At the recent Ubud Writers & Readers Festival in Bali, Indonesia, Chang recounted how the trilogy took shape. In the course of writing Wild Swans, she became curious about Mao as the figure behind the suffering of her family. “I didn’t set out to challenge the myth of Mao. I just wanted to know who he was.”
 
“We started by dividing our research by language. I dealt with the Chinese-language sources, and Jon unfortunately speaks many languages, so he was landed with the rest of the world. In particular, he knows Russian.

“He spent years working in the Russian archives, which turned out to be a treasure trove. We were lucky to catch that window of opening in Russia. Yeltsin was in power, and he opened all the archives. And in China, eyewitnesses were still alive. So we had a tremendous 12 years.”

About half way through their research, “We realized what a bombshell we had discovered. Forty million people died of starvation and overwork” under Mao’s rule, Chang says. “Mao’s ambition was to make China a military superpower so he could dominate the world.

“To fulfill his dream, Mao bought nuclear technology, missiles, and top-range military industries from the Soviet Union and some from Eastern Europe. And what did he have to pay for these expensive purchases? Food.” Chang contends those deals led to millions of deaths.

While Mao remains revered in China — “his portrait is still on Tiananmen [Square], his corpse is still lying in the center of the capital for people to worship” — the Dowager Empress Cixi is seen in China’s popular imagination, shaped by Communist Party propagandists, as despotic, cruel and reactionary.

It is known that, on her deathbed, she had the Guangxu Emperor Zaitian, her adopted son, poisoned.

Yet, Chang says, “Everything modern in China today was introduced by Cixi — electricity, the railway, telegraph, radio, film, a modern army and navy, a modern educational system, all introduced by her. And she did this for us: she banned foot-binding. This is how I became interested in her. Growing up in Mao’s China, I thought foot-binding was banned by the Communist Party. But it was this woman.”

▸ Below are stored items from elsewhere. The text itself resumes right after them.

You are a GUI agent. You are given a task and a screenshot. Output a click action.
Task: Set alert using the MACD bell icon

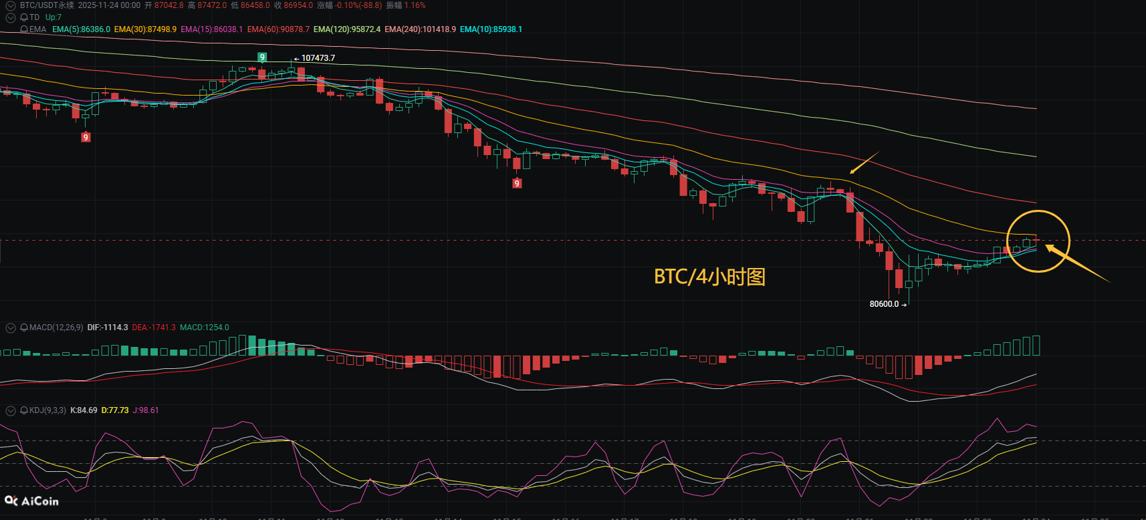click(24, 328)
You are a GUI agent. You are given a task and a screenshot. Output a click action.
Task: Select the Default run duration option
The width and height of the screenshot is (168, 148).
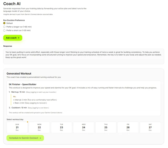click(x=4, y=23)
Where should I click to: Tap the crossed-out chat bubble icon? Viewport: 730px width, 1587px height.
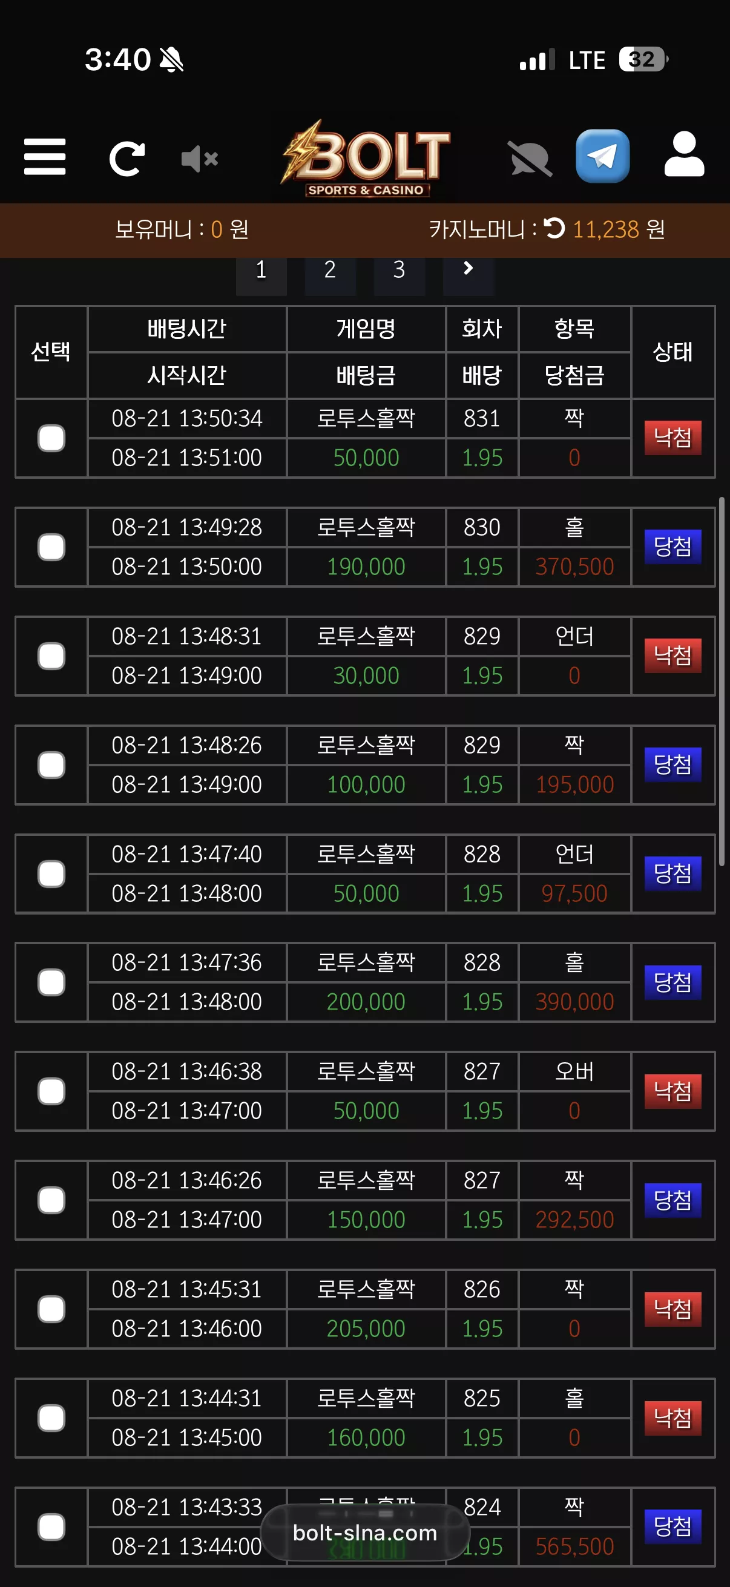coord(530,159)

Cixi’s reforms included importing food to feed the population. Under Mao, Chang says, “The import of food from Cixi’s time was stopped, and China began to export huge quantities of food. Mao said that for all his projects to take off, half of China may well have to die.

“Before I did research, I didn’t know that was the reason for the great Chinese famine between 1958 and 1961, in which tens of millions of people starved to death. I had thought Mao was no good at running the economy, but it was more sinister: he knew his people would die, but he was still exporting food.”

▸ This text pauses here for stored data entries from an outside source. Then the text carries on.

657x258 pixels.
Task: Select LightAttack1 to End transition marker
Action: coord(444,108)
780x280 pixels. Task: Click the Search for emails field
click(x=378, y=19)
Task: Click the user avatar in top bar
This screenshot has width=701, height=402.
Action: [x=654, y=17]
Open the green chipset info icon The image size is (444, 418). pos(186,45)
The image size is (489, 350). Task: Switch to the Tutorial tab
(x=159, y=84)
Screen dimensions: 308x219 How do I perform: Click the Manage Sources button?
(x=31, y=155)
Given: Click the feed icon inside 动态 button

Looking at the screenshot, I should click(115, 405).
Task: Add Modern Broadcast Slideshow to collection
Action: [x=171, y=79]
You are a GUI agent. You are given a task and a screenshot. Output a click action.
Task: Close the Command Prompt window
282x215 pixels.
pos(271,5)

Since the 2006 publication in Hong Kong of the Chinese edition of the Mao biography, translated by Chang herself, she has been banned from mainland China, except for two weeks a year to visit her elderly mother.

“Up to then and all through the 1990s, I was free (to visit).” Applying for permission to visit each year is a lengthy process. “They told me that if she were dying, the process would speed up.”

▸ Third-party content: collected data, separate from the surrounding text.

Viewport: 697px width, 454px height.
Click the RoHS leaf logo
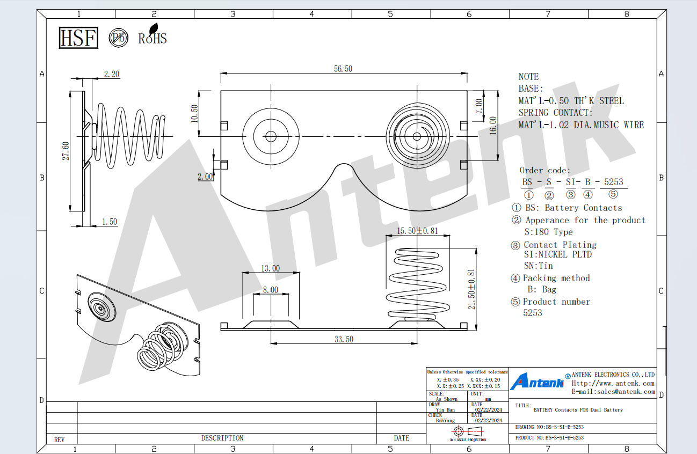(153, 34)
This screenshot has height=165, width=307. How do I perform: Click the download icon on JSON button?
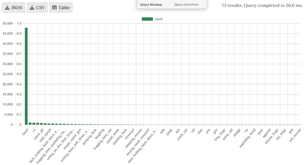[x=7, y=8]
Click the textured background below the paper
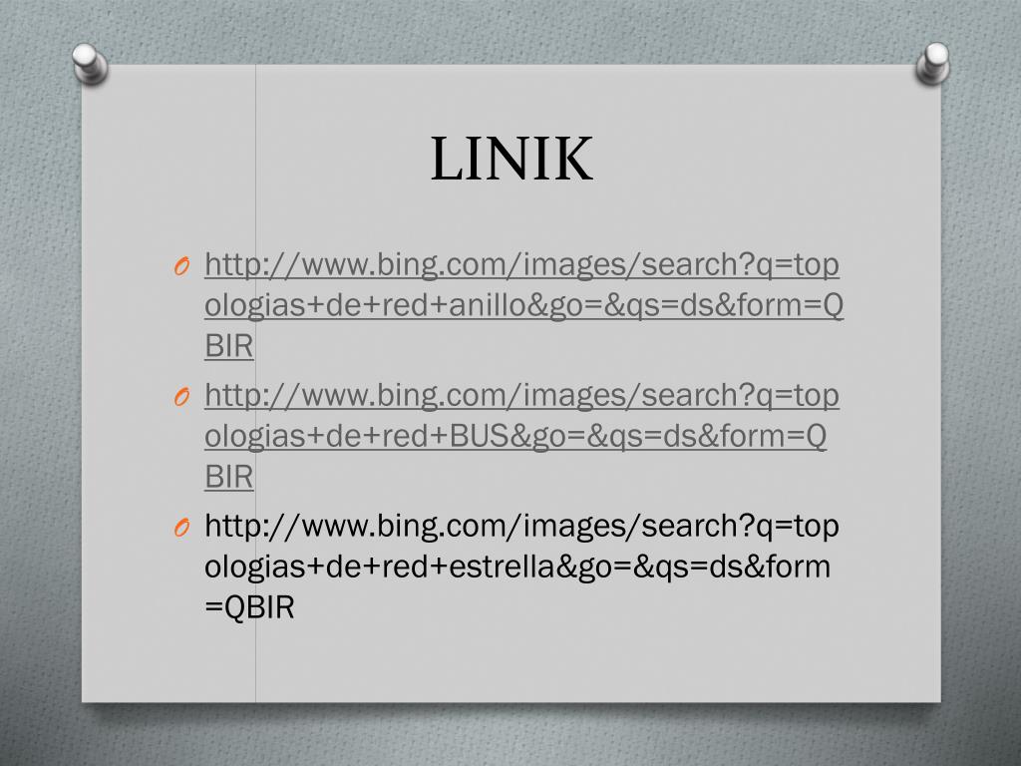1021x766 pixels. (x=511, y=736)
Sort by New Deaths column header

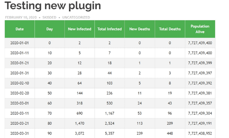click(140, 29)
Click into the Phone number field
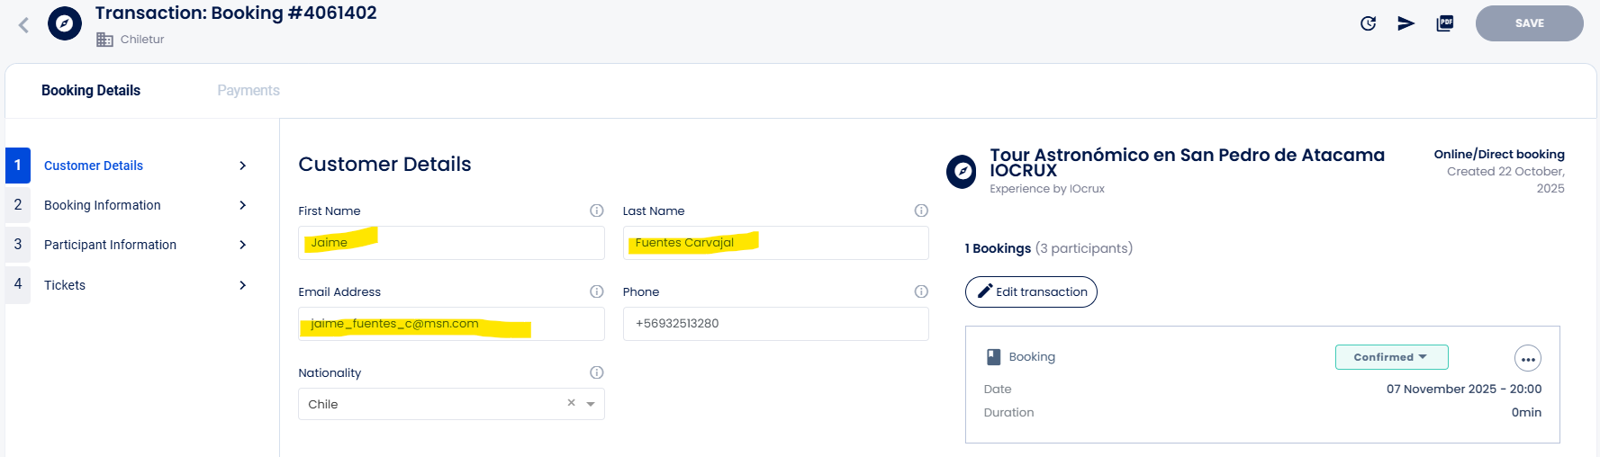The width and height of the screenshot is (1600, 457). pos(775,324)
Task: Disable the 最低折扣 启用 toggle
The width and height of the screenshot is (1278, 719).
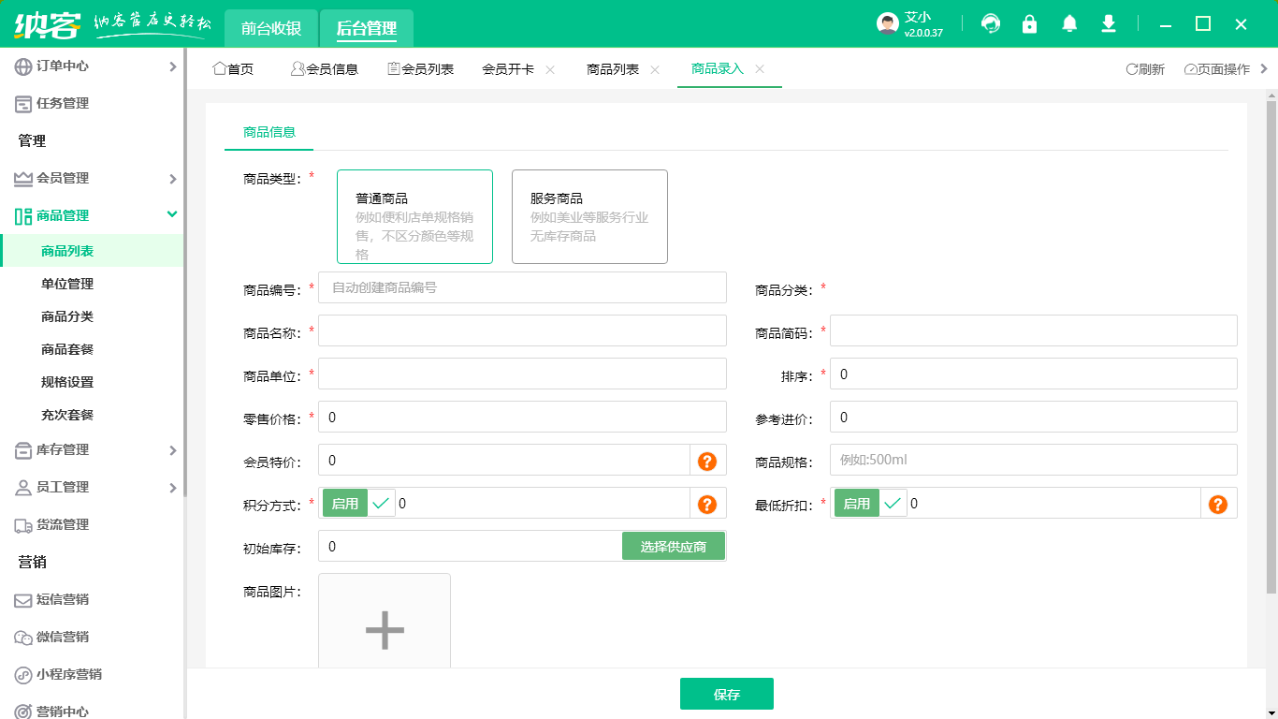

Chang offers a theory on why Cixi has remained reviled by history. “After her death, the strong hand that had held the empire together, with one-third of the world’s population, was suddenly no longer there. So republican agitators — who are the subject of my next book — said that her rule was awful, that China was a mess, and it fell on the revolutionaries to rescue China from her. That was the main motive.”

Expect another contrarian take on history in the final volume of Chang’s trilogy due next year.